To the extent that prescription pills and heroin bear a morbid relationship to each other — as the cost goes up and availability goes down for one, the other looks more attractive — some interventions can profitably be aimed at both simultaneously. And targeting addiction to pills can ameliorate the heroin problem and vice versa.
In emergencies such as overdoses, for example, OxyContin and heroin are treated the same way: with an antidote. More precisely, with an injection of an opiate receptor blocking agent called Narcan, which revives people after they lose consciousness but before they stop breathing. Some cities now equip police officers with Narcan in the form of a nasal spray and save many lives each year.
Needless to say, better treatment and more access to opiate replacement medications, such as methadone and buprenorphine, would help people who are addicted to either heroin or painkillers, especially in rural areas.

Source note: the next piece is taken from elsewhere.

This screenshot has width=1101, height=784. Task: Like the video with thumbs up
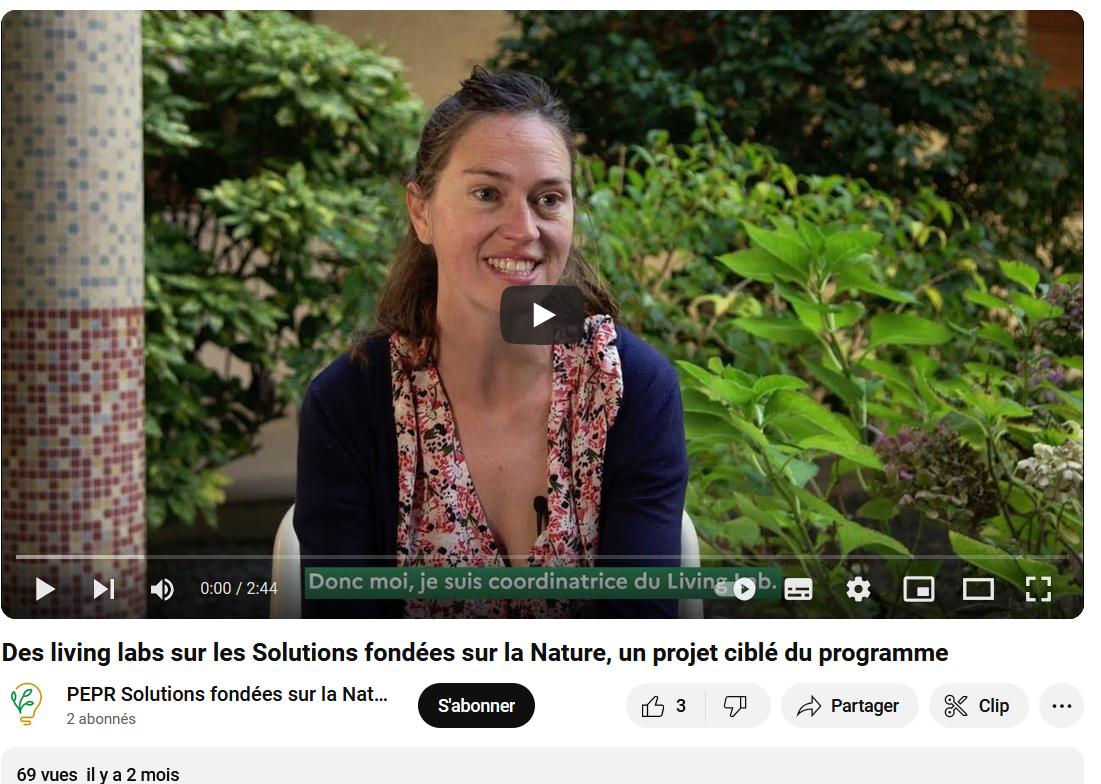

The primary strategy for reducing painkiller abuse is to keep the pills off the street. Doctors have a large role to play. Keith Humphreys, a psychiatry professor and addiction expert at Stanford University, suggests that successful strategies being adopted piecemeal across the country should become universal: prescription monitoring programs that catch drug-addicted “doctor shoppers” and education programs that teach doctors not to overprescribe. “Doctors need to break the habit of automatically writing refillable prescriptions for 20 or 30 Percocets for minor pain that will resolve in a few days,” Humphreys says.
His colleague, psychiatrist Anna Lembke, is concerned that well-meaning doctors feel they have no choice but to prescribe opioid painkillers for patients who are already addicted.
For one thing, counseling requires time, which isn’t valued in reimbursement models. Also, doctors have the additional pressure of consumer-ratings sites: Disgruntled patients may leave a less-than-favorable review online. At some institutions, patient surveys can even affect doctors’ reimbursement levels and job security.
“The problem of doctors prescribing addictive analgesics to patients with known or suspected addiction will be solved,” Lembke wrote in the New England Journal of Medicine, when addiction treatment is “financially compensated on a par with care for other illnesses.”
No, not all of these issues may be relevant to the loss of an Oscar-winning actor — someone with ready access to treatment, to drugs and to a lot of cash. But if this one tragedy stirs discussion of how to help people struggling with drugs and what to do about it, some deaths might be averted.